*Document segment*
Mixtec writing originated as a logographic writing system during the Post-Classic period in Mesoamerican history. Records of genealogy, historic events, and cultural narratives are found in the pre-Columbian Mixtec codices. The arrival of Europeans in 1520 AD caused changes in form, style, and the function of the Mixtec writings. Today these codices and other Mixtec writings are used as a source of ethnographic, linguistic, and historical information for scholars, and help to preserve the identity of the Mixtec people as migration and globalization introduce new cultural influences.

==Mixtec history==
The Mixtec are an indigenous people of Mesoamerica, located in the western region of the modern Mexican states of Oaxaca, eastern part of Guerrero, and southern part of Puebla. The history of the Mixtec people can be traced back to the Formative period, and continues through the Classic and Post-Classic periods to the arrival of Europeans in 1520 AD. Today the region is still populated by the Mixtec and Mixtecan speakers. During the 2500 years before the arrival of Europeans, the Mixtec developed complex social and economic traditions, effectively exploited their diverse environment, created a method of writing, and maintained their autonomy from other civilizations, such as the Aztecs.

The Mixtec language is part of the Otomanguean family of languages, a family found in Mesoamerican that includes Zapotec, another indigenous language found in Oaxaca. Mixtec speakers arrived in Oaxaca, notably the Alta region, during the early Formative period, 1500-750 BCE. Agriculture formed the base for Mixtec civilization and agricultural villages have been dated to 1350 BCE. Today Mixtec speakers are still found in Oaxaca and the neighboring regions of Puebla and Guerrero, though migration is spreading Mixtec speakers across Mexico and through the United States.

The early Classic period, 200 BCE – 300 CE, found the Mixtec civilization becoming more complex, with the adoption of a hierarchical settlement system. Artifacts and architecture display function and status differences reflecting this system of hierarchy. Urban centers were developed, the first of these being the core settlement of Yucuita. Yucuita was the largest and most complex of the early Classic urban centers, and existed for 500 years. It has been believed to be the possible capital of the Mixtec states during this period. The late Classic period was a continuation of the success and developments experienced during the early Classic period.

*Directions*
Repeat the passage on Mixtec writing and history word for word, starting at "The Mixtec language" and ending at "the United States.". The listing that follows was taken from a separate source.

*Raw data*
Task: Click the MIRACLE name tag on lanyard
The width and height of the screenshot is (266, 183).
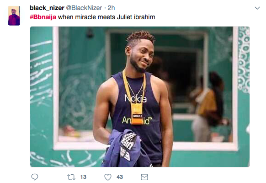Action: (138, 116)
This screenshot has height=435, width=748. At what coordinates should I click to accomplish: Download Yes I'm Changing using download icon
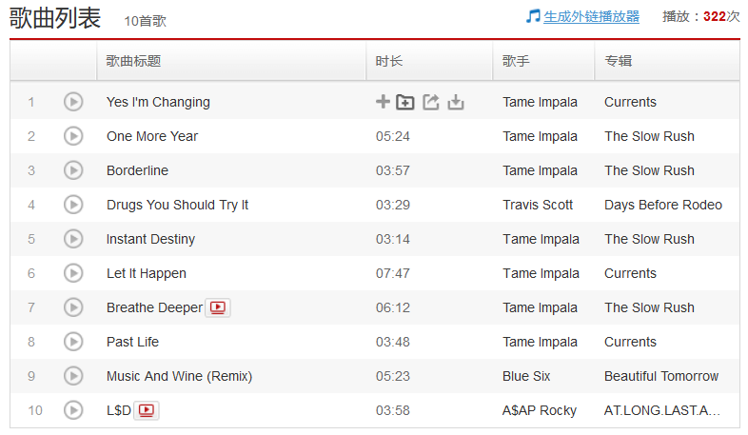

*Result below*
The Mixtec language is part of the Otomanguean family of languages, a family found in Mesoamerican that includes Zapotec, another indigenous language found in Oaxaca. Mixtec speakers arrived in Oaxaca, notably the Alta region, during the early Formative period, 1500-750 BCE. Agriculture formed the base for Mixtec civilization and agricultural villages have been dated to 1350 BCE. Today Mixtec speakers are still found in Oaxaca and the neighboring regions of Puebla and Guerrero, though migration is spreading Mixtec speakers across Mexico and through the United States.